Mix local and cloud models in a single setup. Run embeddings through free local Ollama while routing chat to Claude or OpenAI. The orchestrator classifies tasks and routes them to the best provider with automatic fallback chains — if the primary provider fails, the next one takes over. Thompson Sampling exploration balances cost and quality across providers. Switch providers with a single config change. Any OpenAI-compatible endpoint works out of the box (Together AI, Groq, Fireworks, and others).

Skills-First Architecture

Skills are plain markdown files — easy to write, version control, and share. Zeph matches skills by embedding similarity, not keywords, so “check disk space” finds the system-info skill even without exact keyword overlap. Edit a SKILL.md file and changes apply immediately via hot-reload, no restart required.

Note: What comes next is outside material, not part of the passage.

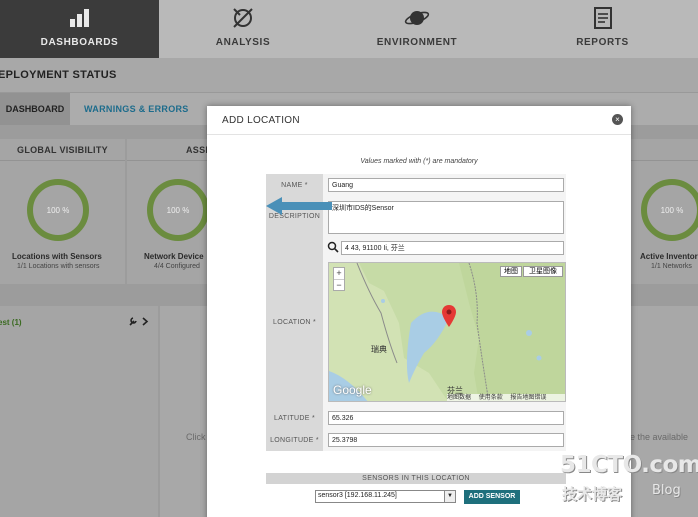 This screenshot has height=517, width=698. What do you see at coordinates (294, 440) in the screenshot?
I see `field-label: LONGITUDE *` at bounding box center [294, 440].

Skills evolve autonomously: when the agent detects repeated failures via the multi-language FeedbackDetector (supporting 7 languages), it reflects on the cause and generates improved skill versions. Wilson score re-ranking ensures that well-performing skills surface first.

Task Orchestration

For complex goals, Zeph decomposes work into a task DAG and executes it with parallel scheduling:

  • Plan template caching — successful plans are cached by goal embedding, so similar future requests reuse an adapted template instead of replanning from scratch (50% cost reduction, 27% latency improvement).
  • Tool dependency graph — tools declare ordering constraints (requires for hard gates, prefers for soft boosts), enabling the agent to present tools in the right sequence without hardcoded execution order.

Privacy and Security

Run fully local with Ollama — no API calls, no data leaves your machine. Store API keys in an age-encrypted vault instead of plaintext environment variables. Tools are sandboxed: configure allowed directories, block network access from shell commands, require confirmation for destructive operations like rm or git push --force. Imported skills start in quarantine with restricted tool access until explicitly trusted. Content from untrusted sources (web scraping, tool output, MCP servers) is sanitized through a multi-layer isolation pipeline before reaching the agent.

Multi-Channel

Deploy Zeph across CLI, TUI dashboard, Telegram, Discord, and Slack with consistent feature parity across all channels. The TUI provides real-time metrics, a command palette, and live status indicators for background operations. All 7 channels support the same 16-method Channel trait — no feature is silently missing in any mode.

Lightweight and Fast

Zeph compiles to a single Rust binary (~12 MB). No Python runtime, no Node.js, no JVM dependency. Native async throughout with no garbage collector overhead. Builds and runs on Linux, macOS, and Windows across x86_64 and ARM64 architectures.